_SET PROBLEM_
Report each line of the material below that contains the word "blue", copying every such line in full.

_EXCERPTED RECORDS_
* * *

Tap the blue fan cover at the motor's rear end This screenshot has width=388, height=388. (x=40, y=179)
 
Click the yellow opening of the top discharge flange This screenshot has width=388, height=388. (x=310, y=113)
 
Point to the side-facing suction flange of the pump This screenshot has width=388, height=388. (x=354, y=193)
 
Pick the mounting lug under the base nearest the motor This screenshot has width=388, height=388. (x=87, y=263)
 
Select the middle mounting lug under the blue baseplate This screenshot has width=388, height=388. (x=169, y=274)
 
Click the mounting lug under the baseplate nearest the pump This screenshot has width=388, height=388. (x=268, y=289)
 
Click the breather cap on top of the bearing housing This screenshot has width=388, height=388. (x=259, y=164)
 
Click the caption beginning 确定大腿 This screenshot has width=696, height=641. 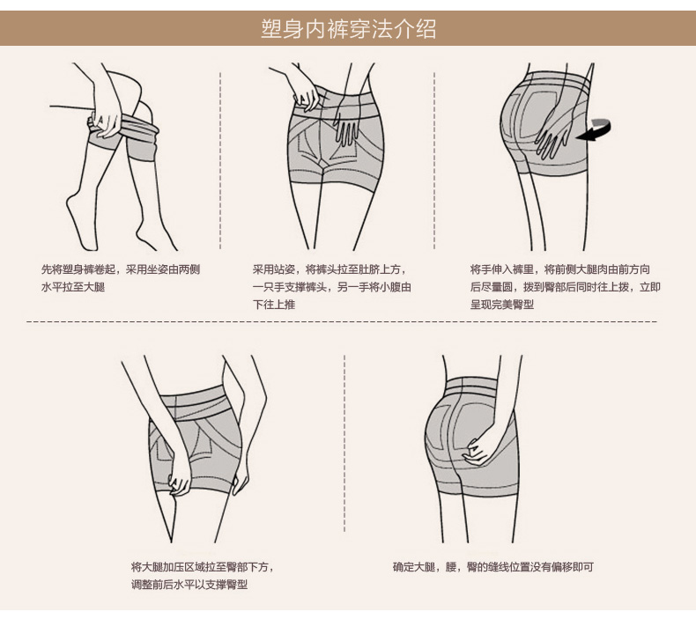492,567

* * *

_TASK RESPONSE_
Tap the blue fan cover at the motor's rear end This screenshot has width=388, height=388. (x=40, y=179)
Select the middle mounting lug under the blue baseplate This screenshot has width=388, height=388. (x=169, y=274)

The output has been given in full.